→ Raw data:
- - - - - - -
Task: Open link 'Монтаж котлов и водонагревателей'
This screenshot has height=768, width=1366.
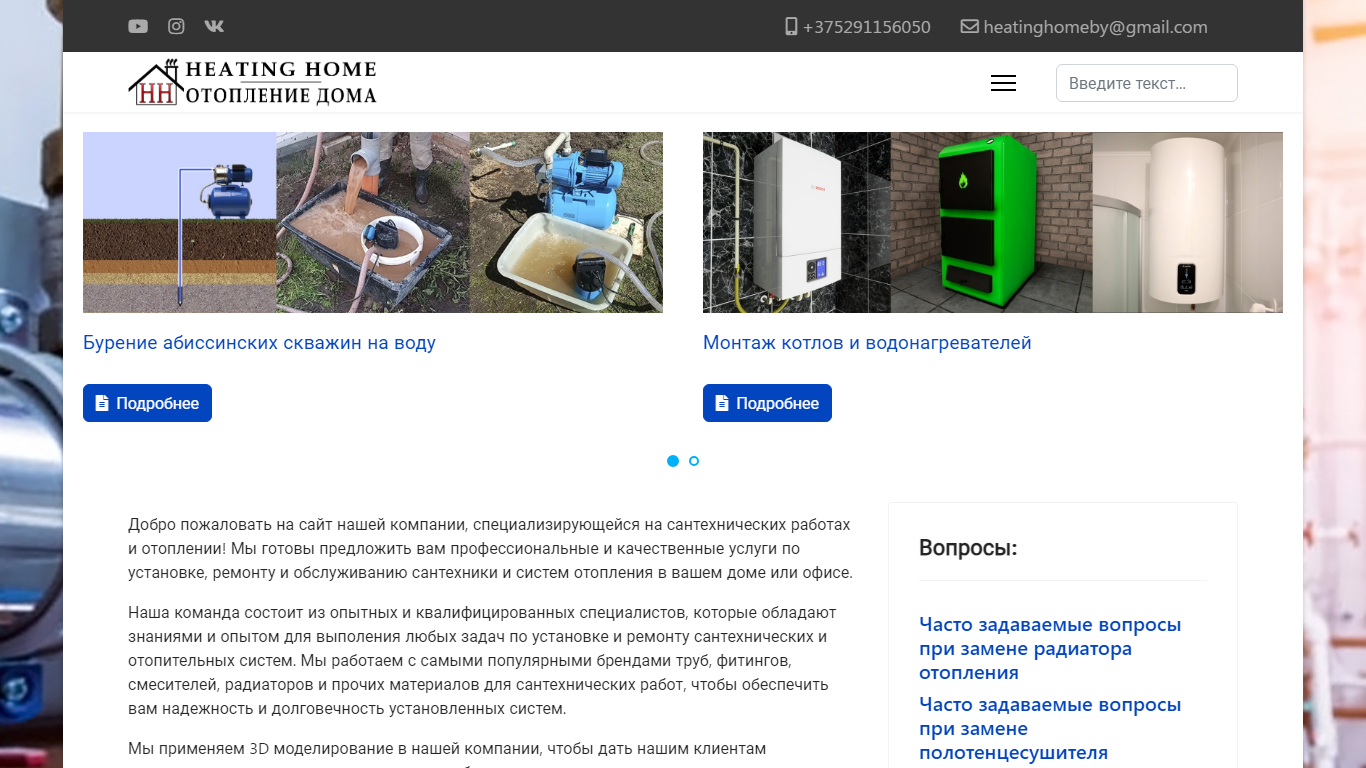Action: point(867,343)
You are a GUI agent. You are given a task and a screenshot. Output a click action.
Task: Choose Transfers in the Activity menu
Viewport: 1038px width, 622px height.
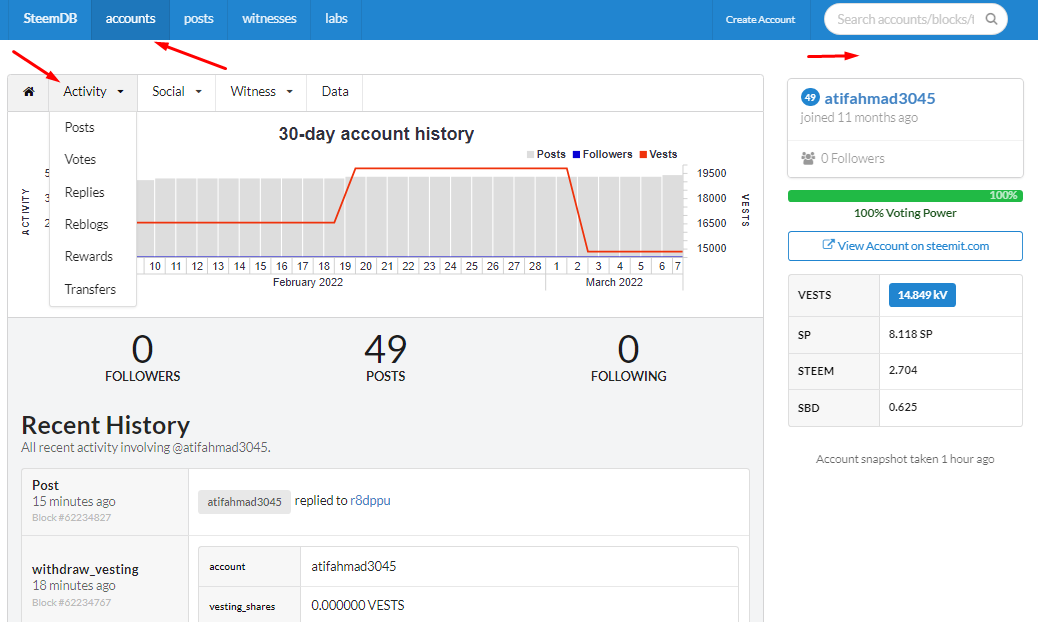[90, 289]
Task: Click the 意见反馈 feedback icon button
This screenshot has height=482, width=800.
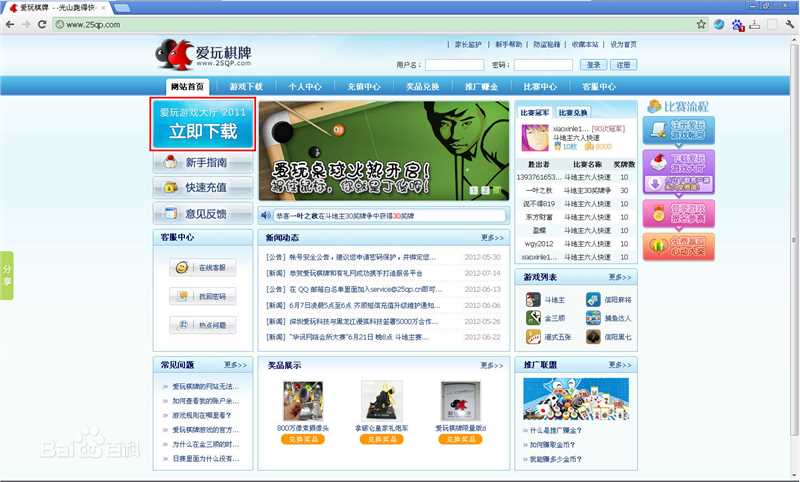Action: coord(171,213)
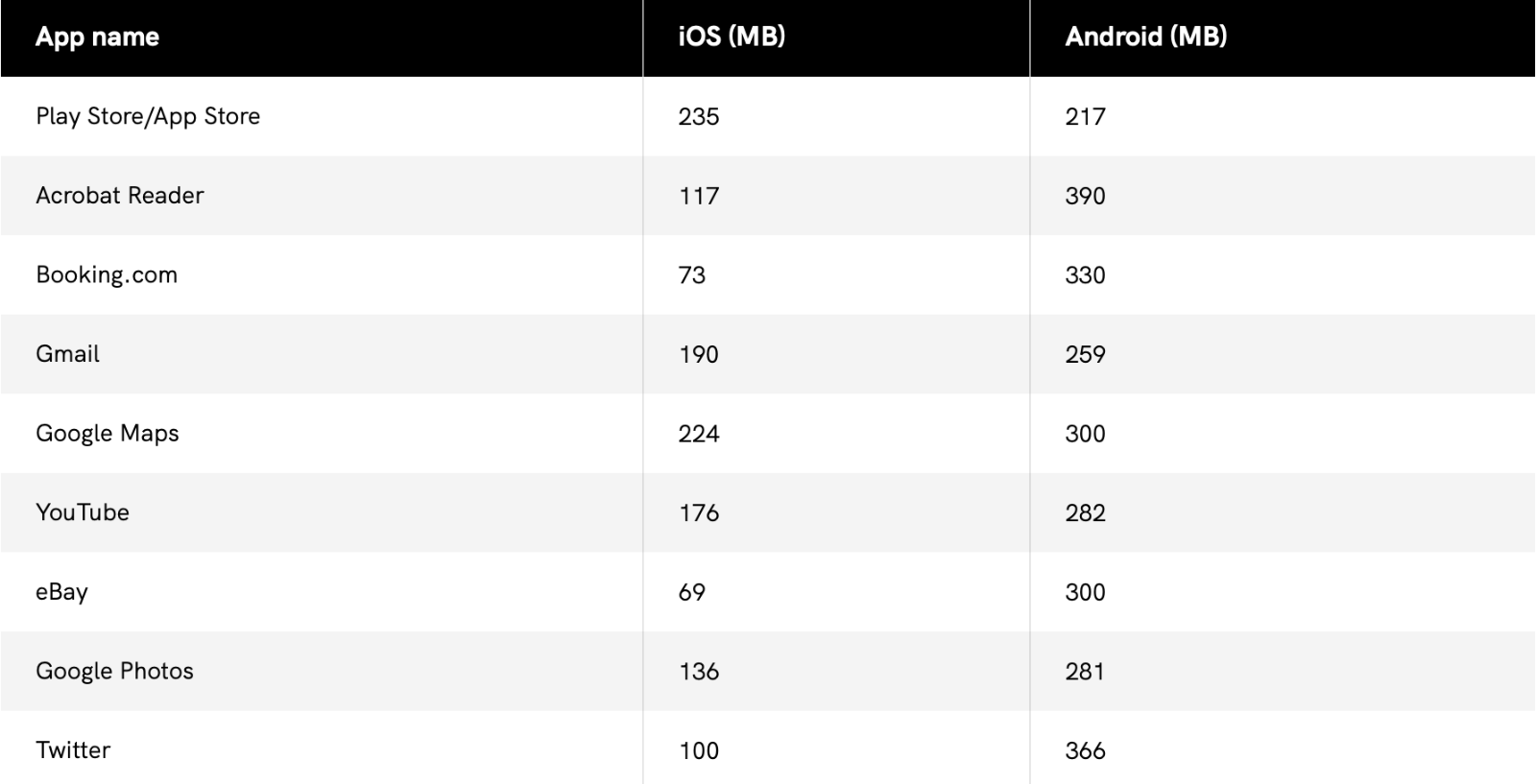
- - - - - - -
Quote, please, only the lines running from the one with "Task: Choose Transfers in the Activity menu" down to the final line of the data above, keeping both ends and skipping the pictures.

Task: Choose Transfers in the Activity menu
Viewport: 1038px width, 622px height.
[90, 289]
Task: Click the 意见反馈 feedback icon button
This screenshot has height=482, width=800.
Action: coord(171,213)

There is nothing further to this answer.